In fact, one 2012 poll found that 52 percent of Americans believe “helping the poor and needy is a top priority.” Another poll found that reducing poverty is “very” or “extremely” important to most Americans.

National support for school integration may also be due to the country’s increased attention on income inequality. More than three-quarters of adult Americans, for instance, believe “the rich just get richer while the poor get poorer.” Nearly 90 percent of Americans also believe they are “falling backward” in their finances. And a majority believe “the next generation has it even worse.”

Seeking to disrupt trends of economic inequality, Americans could be keen on helping children with low incomes have a fair shot at entering the middle class, and they see education as the best way to get there. But if there’s anything the desegregation battles in New York City prove, it’s that integration can leave both a sweet and bitter taste in Americans’ mouth. Americans might support integration in theory, but many have different reactions when it reaches their own backyards.

Research shows that reporting favorable views of integration can demonstrate a “superficial tolerance” of integration. But sending one’s own child to an integrating school is a much greater challenge: It requires a person to acknowledge—and maybe uproot—deep-seated stereotypes about families with low incomes and education.

Poverty is also racialized in the United States, and words like “low-income” in America can trigger other words like “black” and “brown.” Children of color, as young as five, are more likely to be perceived as violent and disruptive, which can stoke fears about integrating schools on both economic and racial lines.

But it may not be student diversity, per se, that is distressing to parents as is the thought of losing certain privileges.
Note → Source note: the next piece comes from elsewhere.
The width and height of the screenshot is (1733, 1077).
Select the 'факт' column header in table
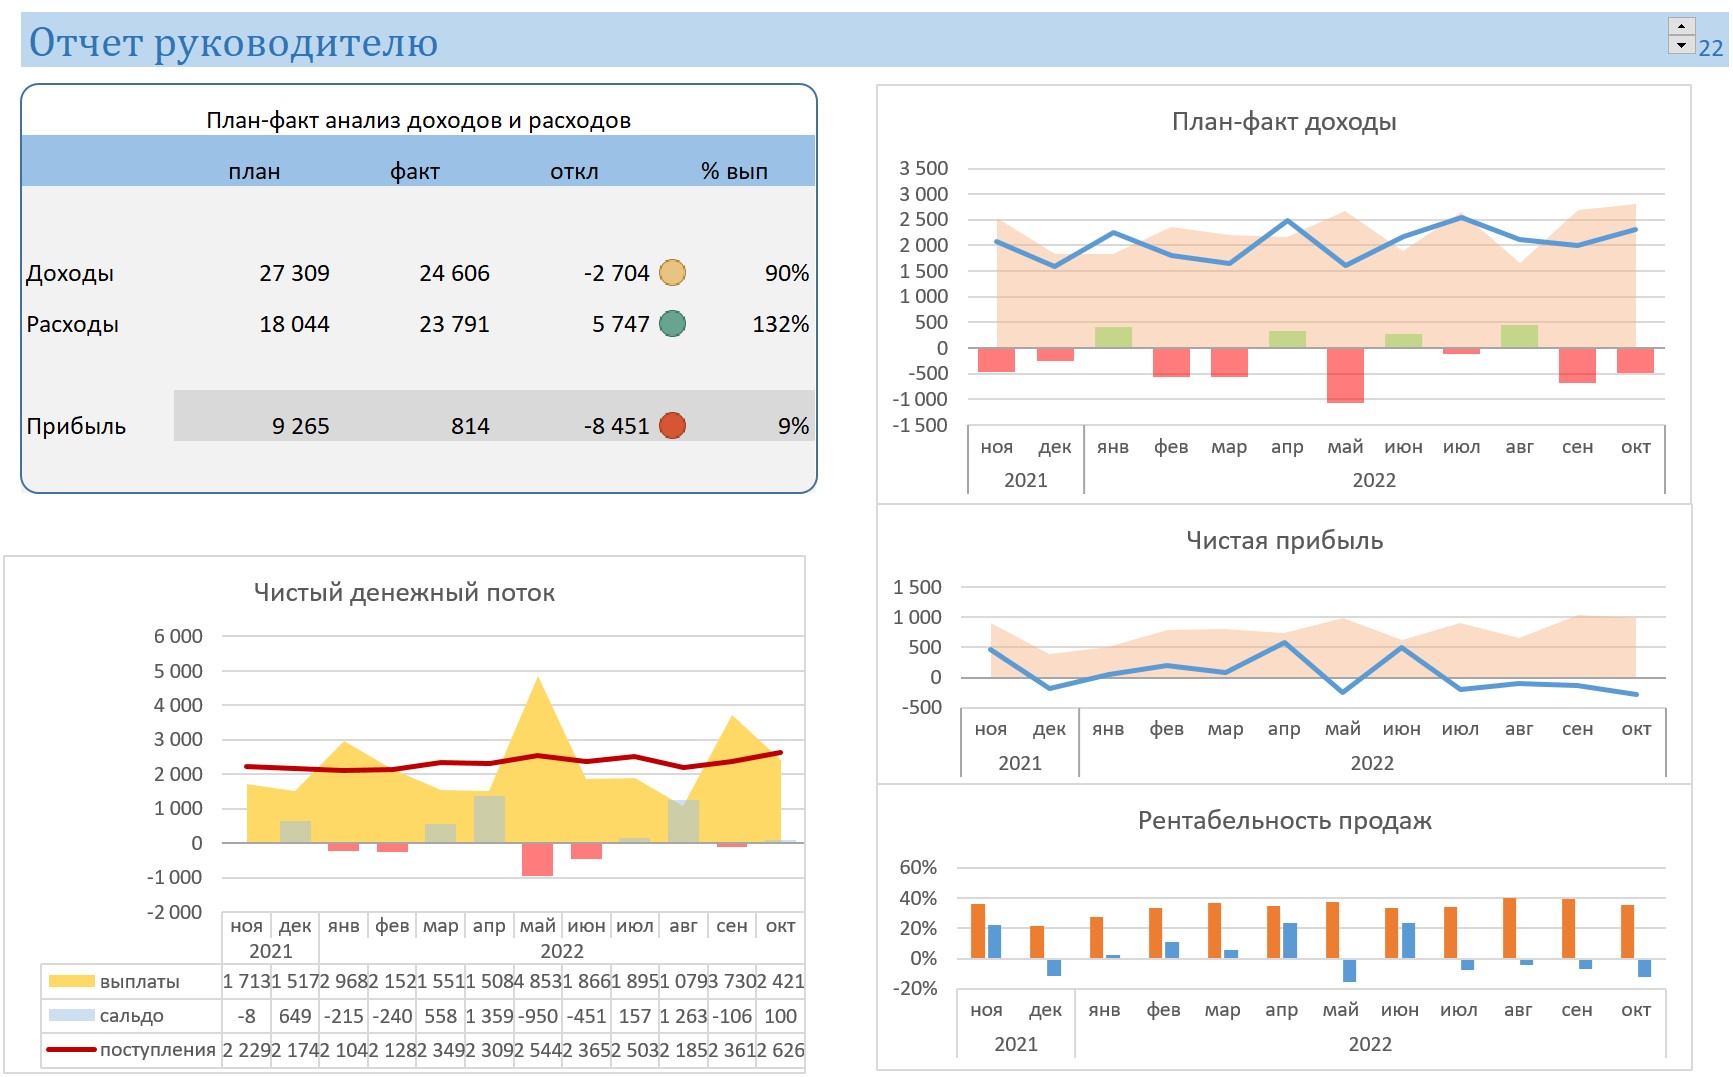[414, 172]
For affluent parents, they may feel territorial over the high-flying success of their school. And property values, neighborhood identity, and a sense of safety feel as though they are at stake.

“A school belongs to the neighborhood it resides,” said one parent at PS 199.

“It’s not that I don’t want my children to go to school in a mixed school … But at the same time we want the best for our children. We want the best for our property value,” said another.

And it’s not just wealthy parents who are afraid. Through our focus group sessions with diverse parents in the Baltimore and Washington, D.C., metro areas, we found that low-income parents were wary of integration, and they drew on their own life experiences as supporting evidence.

For instance, low-income white parents spoke of being looked down upon by the “rich kids.” As one parent put it: “They don’t want us there, so why should we go there?” They pictured affluent families throwing lavish birthday parties, showering the higher-income kids with fancy cars and expensive gifts, making their own children feel insecure.

Despite whatever frustrations may be brewing among high- and low-income parents, District 3’s rezoning plan will take full effect this fall. In the Upper West Side of Manhattan, children who used to live in two separate worlds will now read, write, learn, and play together.

Fortunately, it’s not the only plan to mark a real shift in school diversity for New York City. The New York City Department of Education recently unveiled its citywide plan for integration, pledging to increase diversity across their entire public schooling system.

These changes are promising. Despite rapidly changing demographics in this country, school diversity has barely kept pace, and research shows that all students perform better academically and socially when they learn in diverse classrooms.

Many Americans do believe the time is ripe for change, but it remains to be seen whether all Americans will embrace this change when it arrives in their own communities.